Novavax, Inc. (NASDAQ:NVAX) recently announced enrolling participants for its new study that will help in determining safety and efficacy of the RSV F Vaccine. This vaccine is meant for protecting infants through maternal immunization. The study has reached Phase 3 and is meant to understand the potential of vaccination against symptoms, such as RSV lower respiratory tract infection (LRTI). The symptomatic LRTI accompanied with hypoxemia is observed among the infants’ life in first 90 days. Most commonly, the condition is known as Respiratory Syncytial Virus Infections.
Study reaches Phase 3
During the phase 3 of this Group-Sequential, Placebo-Controlled, Observer-Blind, randomized study, the company will determine whether Respiratory Syncytial Virus (RSV) F Nanoparticle Vaccine is safe and efficient for healthy third-trimester pregnant women.

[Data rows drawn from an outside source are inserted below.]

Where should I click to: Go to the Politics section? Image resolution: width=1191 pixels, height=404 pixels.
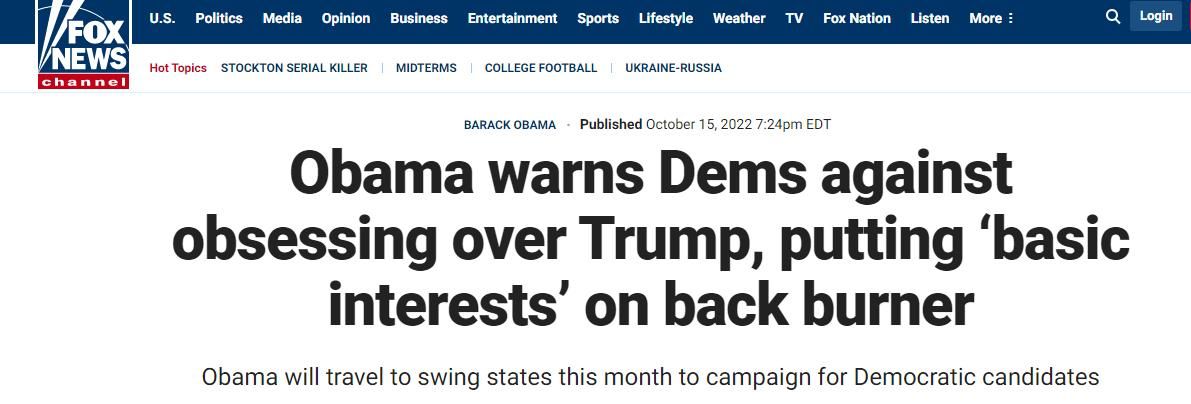219,18
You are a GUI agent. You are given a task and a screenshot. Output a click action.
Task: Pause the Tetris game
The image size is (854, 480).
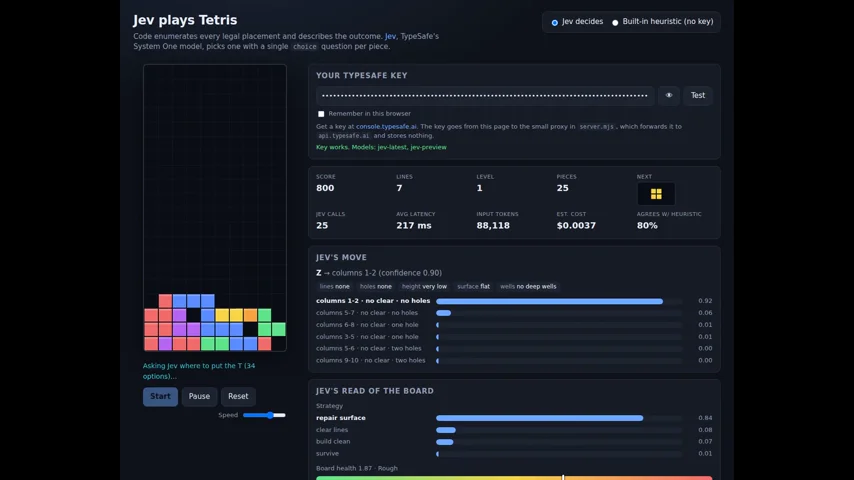[199, 396]
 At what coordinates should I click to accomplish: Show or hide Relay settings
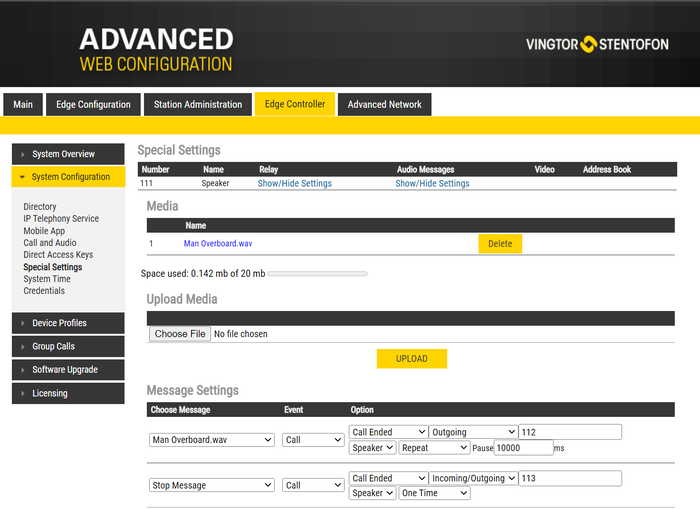coord(294,184)
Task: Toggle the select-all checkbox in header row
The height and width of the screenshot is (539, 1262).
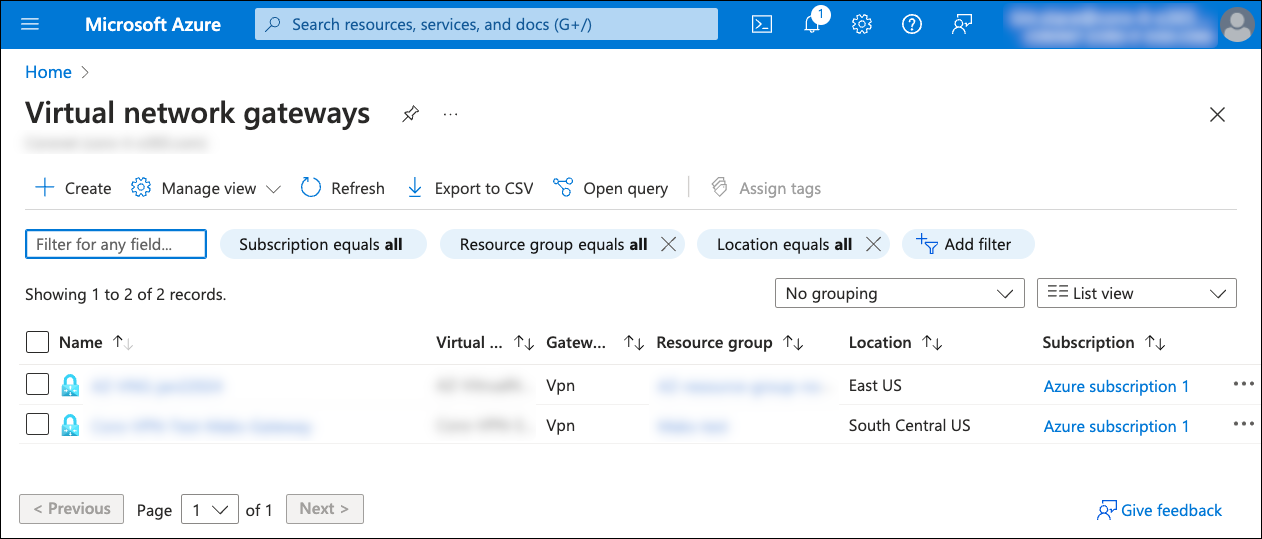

While the patients for Phase 3 of this study were enrolled in October 2016, the completion of this study will take place by June 2020. During the study, Novavax, Inc. aims to enrol as many as 8255 patients. The final data collection for the purpose of primary outcome measure shall be done in May 2020.
About the study
The participants of this study are pregnant women aged between 18 and 40 years. During the study, the participants shall be given a single intramuscular (IM) injection along with the test article assigned by specialists, placebo or RSV F vaccine. The study will span over a period of 9 months (approximately) from the time when first dose is given to them. After delivery, the dose shall continue up to a period of 6 months.
The company may also include infants, if they are consented. For these infants, the tenure of study will range approximately 1 year (after delivery of a woman).
The health authorities involve in the study include the U.S. Food and Drug Administration, U.S. Institutional Review Board, along with other bodies from South Africa, the U.K., New Zealand, Spain, Chile as well as Argentina.